Class arbitration came back before the Supreme Court this term in Lamps Plus, Inc. v. Varela. Today, the Supreme Court issued a 5-4 decision in Lamps Plus, holding that, under the Federal Arbitration Act, “courts may not infer from an ambiguous agreement that parties have consented to arbitrate on a classwide basis.” Rather, class arbitration must be expressly authorized by contract.
The facts of Lamps Plus are straightforward. An employee had signed an arbitration agreement upon being hired to work for Lamps Plus. After a data breach, the employee sued Lamps Plus in federal court.

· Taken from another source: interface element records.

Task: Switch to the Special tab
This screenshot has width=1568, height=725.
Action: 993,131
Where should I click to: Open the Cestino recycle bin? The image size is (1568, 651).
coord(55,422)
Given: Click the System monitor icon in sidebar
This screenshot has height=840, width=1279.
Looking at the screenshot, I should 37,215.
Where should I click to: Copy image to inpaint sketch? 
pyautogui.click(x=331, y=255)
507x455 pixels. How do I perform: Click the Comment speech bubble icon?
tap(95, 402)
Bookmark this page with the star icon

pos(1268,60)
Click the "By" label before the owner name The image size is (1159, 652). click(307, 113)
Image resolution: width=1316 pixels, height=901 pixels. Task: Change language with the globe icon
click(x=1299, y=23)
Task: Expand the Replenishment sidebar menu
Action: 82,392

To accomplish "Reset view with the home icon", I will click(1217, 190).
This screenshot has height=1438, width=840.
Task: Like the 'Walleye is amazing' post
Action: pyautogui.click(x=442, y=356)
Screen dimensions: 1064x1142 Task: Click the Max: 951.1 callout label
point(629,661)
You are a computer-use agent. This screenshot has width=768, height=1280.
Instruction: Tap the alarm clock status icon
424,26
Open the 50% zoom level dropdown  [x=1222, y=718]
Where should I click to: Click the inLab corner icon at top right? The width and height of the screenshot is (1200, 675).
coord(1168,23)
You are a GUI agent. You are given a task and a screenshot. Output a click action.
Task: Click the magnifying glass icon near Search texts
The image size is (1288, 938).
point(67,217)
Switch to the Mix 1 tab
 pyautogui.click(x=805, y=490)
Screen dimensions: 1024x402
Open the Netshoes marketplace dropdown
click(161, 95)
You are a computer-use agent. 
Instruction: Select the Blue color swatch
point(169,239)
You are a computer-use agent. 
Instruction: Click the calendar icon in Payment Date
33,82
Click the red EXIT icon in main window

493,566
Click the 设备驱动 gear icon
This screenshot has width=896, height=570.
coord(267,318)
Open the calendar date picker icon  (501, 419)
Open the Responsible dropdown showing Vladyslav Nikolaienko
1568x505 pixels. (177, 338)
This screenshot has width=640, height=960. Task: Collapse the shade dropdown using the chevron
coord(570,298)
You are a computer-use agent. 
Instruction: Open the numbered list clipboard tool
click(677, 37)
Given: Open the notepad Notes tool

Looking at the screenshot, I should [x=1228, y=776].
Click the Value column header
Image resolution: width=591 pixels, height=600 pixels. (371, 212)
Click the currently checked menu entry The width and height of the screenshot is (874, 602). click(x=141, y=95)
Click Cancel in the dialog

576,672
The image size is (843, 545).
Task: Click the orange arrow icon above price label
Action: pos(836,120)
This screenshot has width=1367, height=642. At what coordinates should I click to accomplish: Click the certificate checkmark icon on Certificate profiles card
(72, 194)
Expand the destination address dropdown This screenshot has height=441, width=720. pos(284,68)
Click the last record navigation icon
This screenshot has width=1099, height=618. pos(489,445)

Lamps Plus filed a motion to compel individual arbitration, and the district court granted the motion to compel but authorized arbitration on a class basis. The Ninth Circuit affirmed, reasoning that the arbitration provision was ambiguous as to class arbitration and must be construed against the employer under California’s contra proferentem rule that ambiguities in a contract must be construed against the drafter.
The Supreme Court reversed. The Court accepted the Ninth Circuit’s conclusion that the arbitration provision was ambiguous, and went on to hold that an ambiguous agreement cannot provide the necessary contractual basis for compelling class arbitration.
Previously, in Stolt-Nielsen v. AnimalFeeds Int’l Corp., the Supreme Court had held that “a court may not compel arbitration on a classwide basis when an agreement is silent on the availability of such arbitration.” Stolt-Nielsen reaffirmed that arbitration “is a matter of consent.” Because class and individual arbitration fundamentally differ, the Court had concluded, there must be an “affirmative contractual basis for concluding that the party agreed” to class arbitration.
The Court concluded that Stolt-Nielsen controlled the question raised in Lamps Plus.
Like silence, ambiguity does not provide a sufficient basis to conclude that parties to an arbitration agreement agreed to sacrifice the principal advantage of arbitration.
The majority concluded that the Ninth Circuit erred by relying on the doctrine of contra proferentem to compel class arbitration. That doctrine applies only as a rule of last resort, when the intent of the parties cannot be discerned by ordinary methods of interpretation. That is, the doctrine provides a default rule rather than a method of ascertaining the intent of the parties. Under AT&T Mobility v. Concepcion, however, state law may not “manufacture” class arbitration absent the parties’ consent. Thus, the Court held that the “contra proferentem rule cannot be applied to impose class arbitration in the absence of the parties’ consent.”
Lamps Plus firmly rejects lower courts’ attempts to read Stolt-Nielson narrowly. The Ninth Circuit was not alone in reading that case as limited to its facts. The First Circuit also, in Fantastic Sams Franchise Corp. v. FSRO Assoc., had concluded that Stolt-Nielsen did not require “express contractual language evincing the parties’ intent to permit class or collective arbitration.” The First Circuit’s narrow view of Stolt-Nielsen, along with that of the Ninth Circuit, has now been expressly repudiated by the Supreme Court.